When discussing the politics and ethics of health care policy and reform, one often hears claims or suspicions about the “special importance” of health care. To my mind, the strongest suspicion can be expressed thus: health care is of special importance because of the special importance of health; health is important because of all the important goals it enables us to pursue; but if health is instrumentally important in this way, it must sometimes be rational to trade health off against the other goods and goals that give health its value in the first place; but if such trade-offs are rational, what business is it of the government to require individuals to pay some bureaucratically-determined amount for health, when this has opportunity costs for the other goals individuals can pursue?
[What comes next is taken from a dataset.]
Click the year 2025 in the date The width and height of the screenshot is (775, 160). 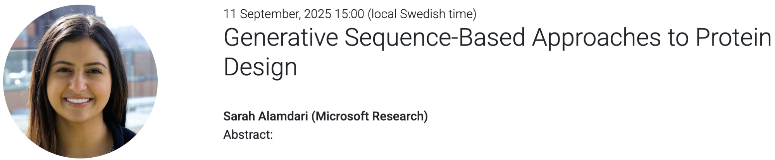(317, 14)
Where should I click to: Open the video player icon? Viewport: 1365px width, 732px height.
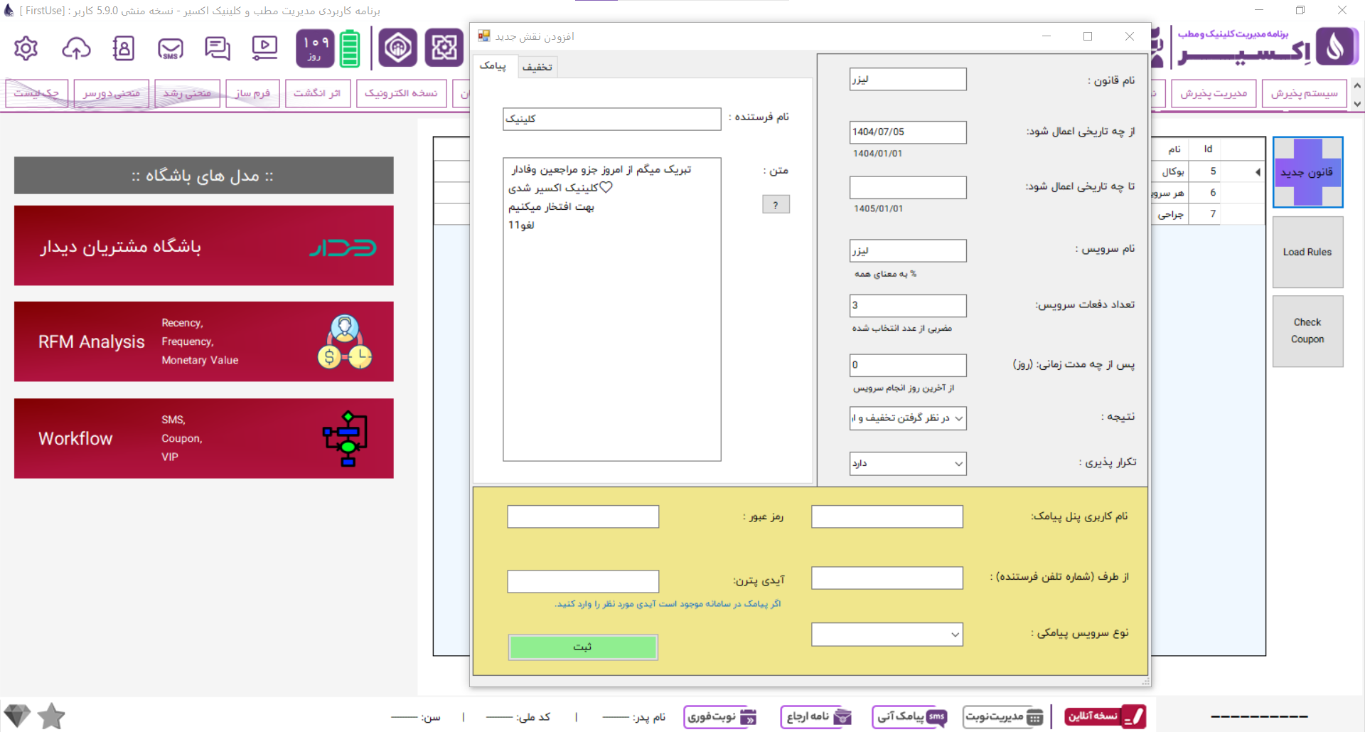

This is a strong argument. But there are also strong rebuttals. It is widely understood, for example, that if you enable individuals to choose their own coverage levels, those with high risks or perceived high risks will gravitate to generous coverage, which will drive up the price of that coverage, which in turn will give those with low risks an incentive to buy other, less generous coverage. This drives up the price of the generous coverage even more, since such a high proportion of individuals with that coverage will end up needing to draw on it to pay for medical care. To avoid this so-called “death spiral,” laws are needed to keep healthy people’s dollars in the same insurance pool as sick people’s dollars, so the former can be drawn upon when the latter are not enough to pay for the care the sick need.
This is a successful rebuttal to the conservative argument only if it is indeed justifiable to force those with low health risks to subsidize, out of their income, the medical care of those with higher health risks. This is a values question par excellence. Answering it requires us to explain why certain groups of people have legally enforceable duties to certain others. It may also require us to subject the prevailing income distribution to moral scrutiny, since those with higher risks might not need the assistance if their income were higher. Providing health insurance may therefore be an instance of using one policy arena to compensate for imperfections in another. Answering the values question would also require us to explicitly address the restriction of liberty entailed by a system that forces one group to subsidize the medical care of another. These are perennially nettlesome issues.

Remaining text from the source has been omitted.